Begin the copy at the line containing "You are a GUI" and end it at the final line of the material below, reproducing each line exactly, without images.

◇ ◇ ◇

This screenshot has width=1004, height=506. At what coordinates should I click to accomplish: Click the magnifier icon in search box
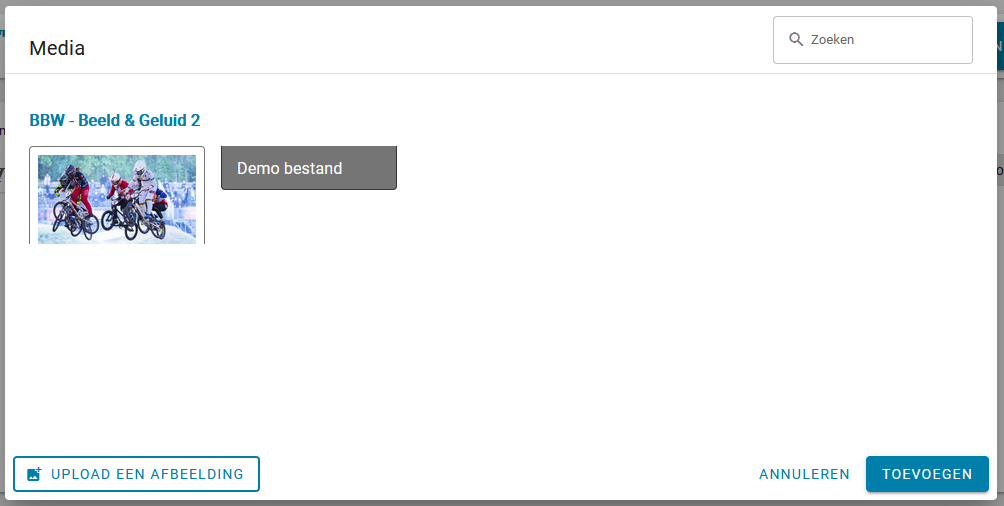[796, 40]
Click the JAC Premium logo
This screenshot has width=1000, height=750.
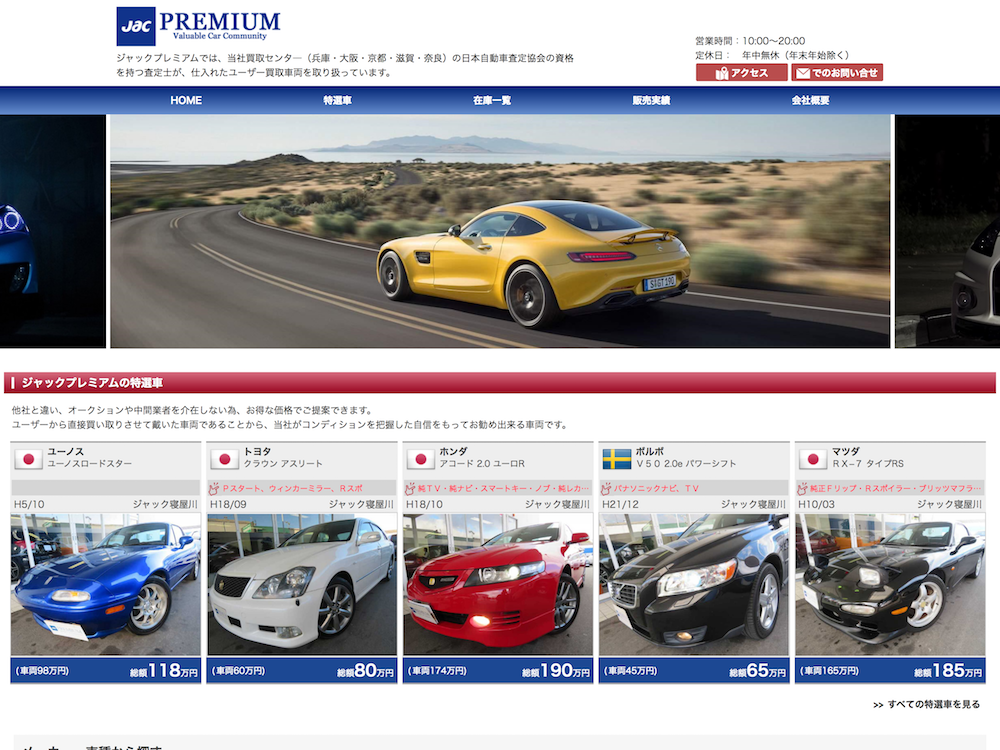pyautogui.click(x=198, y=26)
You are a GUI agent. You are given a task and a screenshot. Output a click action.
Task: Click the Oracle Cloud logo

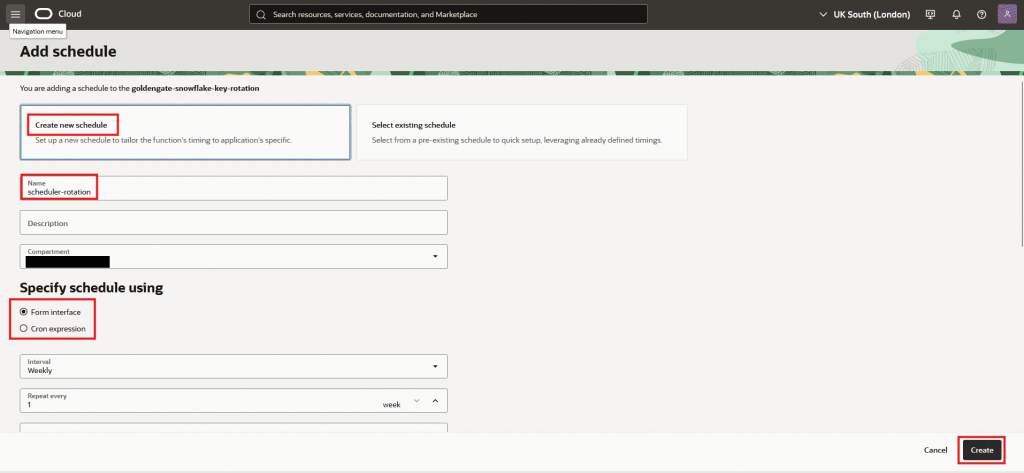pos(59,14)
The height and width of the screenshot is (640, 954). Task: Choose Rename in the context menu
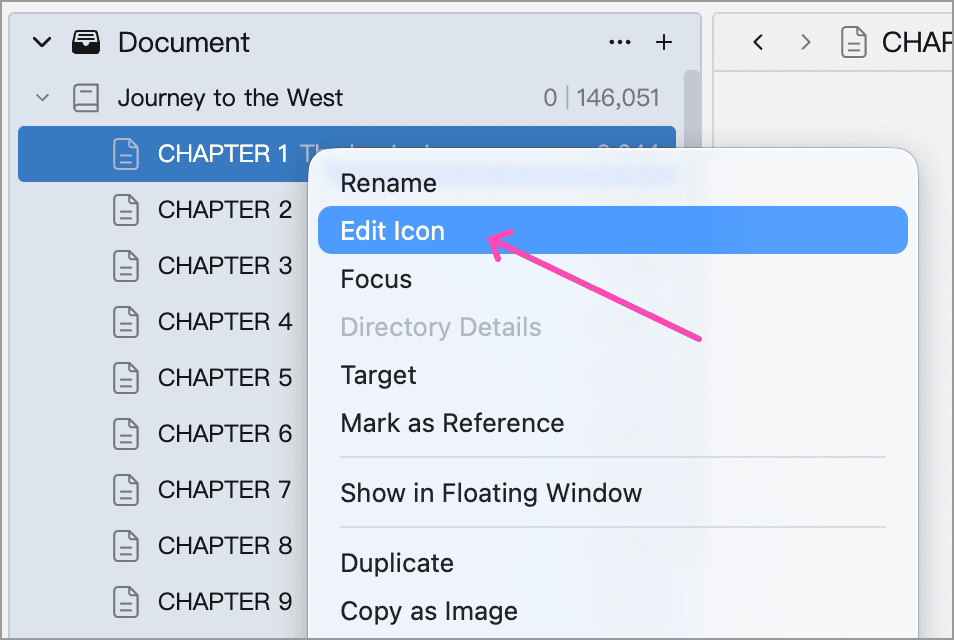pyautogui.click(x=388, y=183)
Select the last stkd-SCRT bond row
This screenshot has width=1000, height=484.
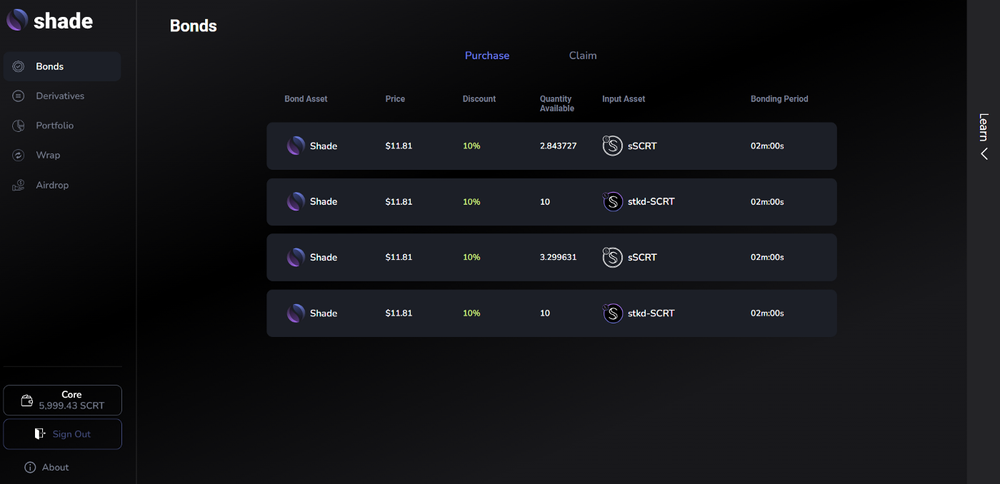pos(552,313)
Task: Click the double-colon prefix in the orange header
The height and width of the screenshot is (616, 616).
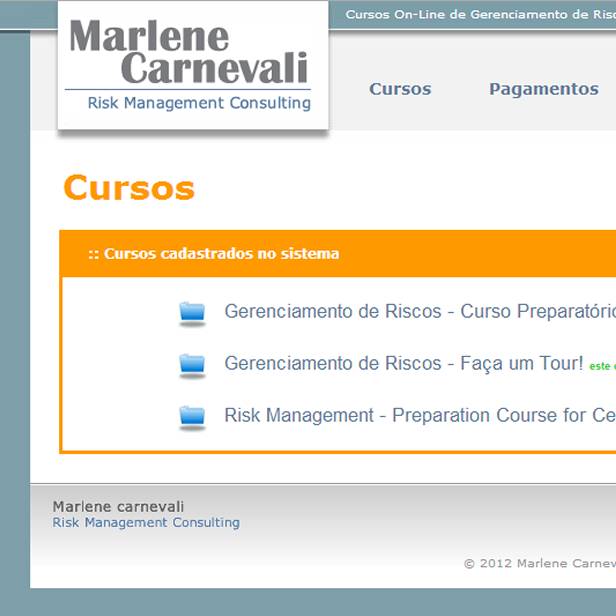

◇ ◇ ◇

:: Exercise output ::
You are a GUI agent. You are given a task and a screenshot. Output a click action.
Task: Click the Oracle Cloud logo

pos(59,14)
The height and width of the screenshot is (640, 954). Task: Choose Rename in the context menu
pyautogui.click(x=388, y=183)
Select the last stkd-SCRT bond row
This screenshot has width=1000, height=484.
pos(552,313)
Task: Click the double-colon prefix in the orange header
The height and width of the screenshot is (616, 616).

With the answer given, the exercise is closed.